STUDY TEXT:
_ _ _ _
Stolen Youth review: Hulu's Sarah Lawrence cult documentary is tough to watch

"Sarah Lawrence sex cult" screamed the headlines when Larry Ray — the sinister con artist who abused a group of his daughter's friends for over a decade — was sentenced to 60 years in prison last month. Stolen Youth, the new Hulu documentary about the young adults Ray tormented, proves how woefully reductive that sensationalistic phrase really is. The three-part series from director Zach Heinzerling (McCartney 3, 2, 1) uses Ray's own recordings and firsthand accounts from his survivors to explore, often in agonizing detail, the devastating emotional damage he left behind.

Thirteen years ago, Larry Ray — newly released from prison after a child custody dispute — came to crash with his daughter, Talia, in her dorm at Sarah Lawrence College in New York. He regaled Talia's roommates with exciting (though often exaggerated) stories of his life in the military and high stakes work as a government agent. "I thought it was the coolest thing ever," admits Santos Rosario, Talia's boyfriend at the time.

Over the next few months, he became a father figure and mentor to the sophomores; they were sensitive young adults trying to find their way into adulthood, and Larry Ray was more than happy to draw them a map. Eventually, he convinced several of the students — including Daniel Levin, Isabella Pollack, Santos and eventually his sisters, Felicia and Yalitza Rosario — to move into his Upper East Side sublet. That's when the cult tactics began in earnest: Love bombing, isolation, food and sleep deprivation, coerced confessions, physical punishment, and so on.

Stolen Youth: Inside the Cult at Sarah Lawrence
Stolen Youth: Inside the Cult at Sarah Lawrence

Hulu Felicia Rosario and Larry Ray

Ray insisted on recording everything, and Stolen Youth weaves in those audio and video recordings effectively to illustrate how his hold over the students intensified. The vibe shifts gradually from home-movies collegial to interrogation-room tense, as Ray begins haranguing students about their many alleged crimes against him — everything from scratching his stainless steel pan to poisoning him with mercury. Exhausted, stressed, and starting to doubt their own memories, Ray's targets offer their "confessions" on tape. ("Getting me scared enough, tired enough, and hungry enough — I would just make something up," admits Santos.)
_ _ _ _
Stored entries:
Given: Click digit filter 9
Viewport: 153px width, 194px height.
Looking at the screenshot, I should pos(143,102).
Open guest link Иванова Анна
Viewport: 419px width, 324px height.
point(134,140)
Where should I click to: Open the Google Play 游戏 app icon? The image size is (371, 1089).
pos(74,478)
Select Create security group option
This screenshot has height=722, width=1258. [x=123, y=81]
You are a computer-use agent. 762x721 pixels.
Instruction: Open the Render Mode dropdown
_ _ _ _
EXERCISE INSTRUCTIONS:
A) According to the review of Stolen Youth, what prison sentence did Larry Ray receive last month?
B) Write out the part of the Stolen Youth review starting with "Stolen Youth review: Hulu's" and going on through "he left behind.", word for word.

WRITTEN RESPONSES:
A) 60 years in prison

B)
Stolen Youth review: Hulu's Sarah Lawrence cult documentary is tough to watch

"Sarah Lawrence sex cult" screamed the headlines when Larry Ray — the sinister con artist who abused a group of his daughter's friends for over a decade — was sentenced to 60 years in prison last month. Stolen Youth, the new Hulu documentary about the young adults Ray tormented, proves how woefully reductive that sensationalistic phrase really is. The three-part series from director Zach Heinzerling (McCartney 3, 2, 1) uses Ray's own recordings and firsthand accounts from his survivors to explore, often in agonizing detail, the devastating emotional damage he left behind.